Directions for this task: Below are records; report the number of lines among them that include the word "computer", and nothing further.
BEGIN Data shown
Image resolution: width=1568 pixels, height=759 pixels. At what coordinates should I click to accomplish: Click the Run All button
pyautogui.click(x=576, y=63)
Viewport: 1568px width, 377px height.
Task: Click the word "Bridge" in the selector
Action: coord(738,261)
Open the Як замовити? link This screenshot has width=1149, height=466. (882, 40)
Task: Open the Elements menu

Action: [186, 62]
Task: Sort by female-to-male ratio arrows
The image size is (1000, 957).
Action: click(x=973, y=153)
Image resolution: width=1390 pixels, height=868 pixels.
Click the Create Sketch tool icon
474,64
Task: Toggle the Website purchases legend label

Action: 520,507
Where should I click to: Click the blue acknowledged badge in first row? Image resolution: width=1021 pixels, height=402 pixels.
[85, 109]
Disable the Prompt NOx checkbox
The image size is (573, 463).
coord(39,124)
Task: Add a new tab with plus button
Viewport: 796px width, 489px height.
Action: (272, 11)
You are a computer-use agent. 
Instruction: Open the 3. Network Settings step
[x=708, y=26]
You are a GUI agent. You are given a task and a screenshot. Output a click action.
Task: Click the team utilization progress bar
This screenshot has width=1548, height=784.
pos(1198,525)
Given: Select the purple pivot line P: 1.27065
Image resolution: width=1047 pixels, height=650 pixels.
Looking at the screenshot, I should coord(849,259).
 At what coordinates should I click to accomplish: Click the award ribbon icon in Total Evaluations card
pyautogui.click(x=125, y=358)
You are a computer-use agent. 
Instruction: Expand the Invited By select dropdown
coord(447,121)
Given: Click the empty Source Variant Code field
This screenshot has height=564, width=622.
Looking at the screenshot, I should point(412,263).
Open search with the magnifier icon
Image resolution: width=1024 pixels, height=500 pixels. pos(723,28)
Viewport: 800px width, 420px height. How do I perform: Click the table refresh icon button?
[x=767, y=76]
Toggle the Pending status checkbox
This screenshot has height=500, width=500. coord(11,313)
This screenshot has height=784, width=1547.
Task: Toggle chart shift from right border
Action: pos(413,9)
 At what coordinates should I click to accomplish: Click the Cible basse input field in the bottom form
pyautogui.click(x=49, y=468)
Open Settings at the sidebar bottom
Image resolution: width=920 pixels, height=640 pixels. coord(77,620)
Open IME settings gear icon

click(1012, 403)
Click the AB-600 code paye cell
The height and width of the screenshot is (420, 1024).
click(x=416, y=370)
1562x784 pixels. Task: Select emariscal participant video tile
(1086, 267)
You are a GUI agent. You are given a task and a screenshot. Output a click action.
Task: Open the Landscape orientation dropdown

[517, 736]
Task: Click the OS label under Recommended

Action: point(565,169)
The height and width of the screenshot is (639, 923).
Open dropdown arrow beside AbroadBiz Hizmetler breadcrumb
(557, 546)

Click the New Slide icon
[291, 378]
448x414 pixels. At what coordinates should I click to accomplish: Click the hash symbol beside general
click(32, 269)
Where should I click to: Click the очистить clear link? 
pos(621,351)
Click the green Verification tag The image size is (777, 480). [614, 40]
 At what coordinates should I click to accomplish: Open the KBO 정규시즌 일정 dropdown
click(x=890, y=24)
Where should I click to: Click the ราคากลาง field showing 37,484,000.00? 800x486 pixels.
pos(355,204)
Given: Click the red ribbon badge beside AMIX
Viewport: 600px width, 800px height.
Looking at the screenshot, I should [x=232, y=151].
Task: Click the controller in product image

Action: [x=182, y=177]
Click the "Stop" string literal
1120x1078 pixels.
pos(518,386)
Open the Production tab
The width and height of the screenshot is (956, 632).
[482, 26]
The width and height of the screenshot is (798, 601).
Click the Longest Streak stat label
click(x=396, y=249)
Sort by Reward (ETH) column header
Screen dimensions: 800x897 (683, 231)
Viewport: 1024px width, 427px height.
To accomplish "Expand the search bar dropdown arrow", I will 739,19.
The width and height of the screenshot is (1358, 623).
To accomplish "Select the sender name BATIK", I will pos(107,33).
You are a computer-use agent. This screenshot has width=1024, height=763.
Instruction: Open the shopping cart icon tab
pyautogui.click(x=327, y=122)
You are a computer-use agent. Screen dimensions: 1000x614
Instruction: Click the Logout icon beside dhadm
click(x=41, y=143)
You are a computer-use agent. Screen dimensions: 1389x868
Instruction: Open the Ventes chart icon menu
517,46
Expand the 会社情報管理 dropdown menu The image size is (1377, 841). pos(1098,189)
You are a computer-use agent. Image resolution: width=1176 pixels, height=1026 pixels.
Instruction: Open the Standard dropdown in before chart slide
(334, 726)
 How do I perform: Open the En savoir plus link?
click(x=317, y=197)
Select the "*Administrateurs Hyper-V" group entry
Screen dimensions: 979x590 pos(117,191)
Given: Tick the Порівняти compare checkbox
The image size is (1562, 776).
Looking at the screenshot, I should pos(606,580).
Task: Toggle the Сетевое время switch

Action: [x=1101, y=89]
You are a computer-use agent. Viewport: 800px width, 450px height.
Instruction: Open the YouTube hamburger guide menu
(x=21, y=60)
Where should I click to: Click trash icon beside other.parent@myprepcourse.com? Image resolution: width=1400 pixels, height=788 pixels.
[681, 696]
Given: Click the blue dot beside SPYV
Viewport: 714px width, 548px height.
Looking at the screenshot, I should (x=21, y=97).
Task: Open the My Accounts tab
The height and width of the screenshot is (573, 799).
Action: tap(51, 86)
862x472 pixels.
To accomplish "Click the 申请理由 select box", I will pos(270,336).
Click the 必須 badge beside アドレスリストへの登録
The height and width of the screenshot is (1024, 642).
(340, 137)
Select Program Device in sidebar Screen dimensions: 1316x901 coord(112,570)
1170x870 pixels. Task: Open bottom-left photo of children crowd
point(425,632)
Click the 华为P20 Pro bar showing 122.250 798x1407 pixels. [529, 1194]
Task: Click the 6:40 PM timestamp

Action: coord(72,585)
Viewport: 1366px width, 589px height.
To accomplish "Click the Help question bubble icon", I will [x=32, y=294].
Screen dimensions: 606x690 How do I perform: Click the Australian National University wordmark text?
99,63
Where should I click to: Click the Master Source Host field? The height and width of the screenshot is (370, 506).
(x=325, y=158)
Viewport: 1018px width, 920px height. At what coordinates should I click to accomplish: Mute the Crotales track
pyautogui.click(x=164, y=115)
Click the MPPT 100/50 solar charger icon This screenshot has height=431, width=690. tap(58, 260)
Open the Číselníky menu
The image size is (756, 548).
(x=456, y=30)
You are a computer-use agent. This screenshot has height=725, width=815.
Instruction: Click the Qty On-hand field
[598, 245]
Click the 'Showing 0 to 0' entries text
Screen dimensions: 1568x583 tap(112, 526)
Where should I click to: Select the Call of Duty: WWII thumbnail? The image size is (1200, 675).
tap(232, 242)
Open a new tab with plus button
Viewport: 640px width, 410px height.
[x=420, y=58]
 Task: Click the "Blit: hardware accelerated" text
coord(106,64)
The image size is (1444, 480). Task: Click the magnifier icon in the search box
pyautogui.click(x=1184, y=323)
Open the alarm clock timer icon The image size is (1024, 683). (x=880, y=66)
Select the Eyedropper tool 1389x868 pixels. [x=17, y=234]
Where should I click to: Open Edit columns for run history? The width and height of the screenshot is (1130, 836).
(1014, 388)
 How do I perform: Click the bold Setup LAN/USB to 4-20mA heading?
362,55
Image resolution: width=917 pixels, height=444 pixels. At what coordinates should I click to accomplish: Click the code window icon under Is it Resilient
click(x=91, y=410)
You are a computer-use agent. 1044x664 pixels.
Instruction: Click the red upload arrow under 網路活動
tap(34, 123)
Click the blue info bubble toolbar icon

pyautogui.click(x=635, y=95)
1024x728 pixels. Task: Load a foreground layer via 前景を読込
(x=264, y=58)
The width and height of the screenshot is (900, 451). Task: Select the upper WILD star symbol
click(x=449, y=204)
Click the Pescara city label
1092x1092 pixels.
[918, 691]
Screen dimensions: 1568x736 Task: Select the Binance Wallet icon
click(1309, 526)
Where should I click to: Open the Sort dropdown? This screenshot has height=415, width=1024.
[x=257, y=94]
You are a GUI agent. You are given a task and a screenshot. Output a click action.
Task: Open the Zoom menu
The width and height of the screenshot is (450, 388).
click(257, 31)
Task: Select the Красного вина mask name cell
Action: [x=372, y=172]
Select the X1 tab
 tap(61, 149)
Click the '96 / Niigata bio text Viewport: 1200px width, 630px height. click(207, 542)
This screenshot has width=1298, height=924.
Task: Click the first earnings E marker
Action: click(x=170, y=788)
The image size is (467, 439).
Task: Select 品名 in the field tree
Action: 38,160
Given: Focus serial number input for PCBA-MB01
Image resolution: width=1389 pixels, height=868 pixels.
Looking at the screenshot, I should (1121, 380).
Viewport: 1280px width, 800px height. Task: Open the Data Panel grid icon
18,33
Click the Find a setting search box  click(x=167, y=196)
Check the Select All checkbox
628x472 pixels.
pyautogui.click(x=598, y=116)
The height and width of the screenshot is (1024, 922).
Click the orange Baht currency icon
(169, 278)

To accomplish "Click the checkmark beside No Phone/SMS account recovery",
END Data shown
Task response: 9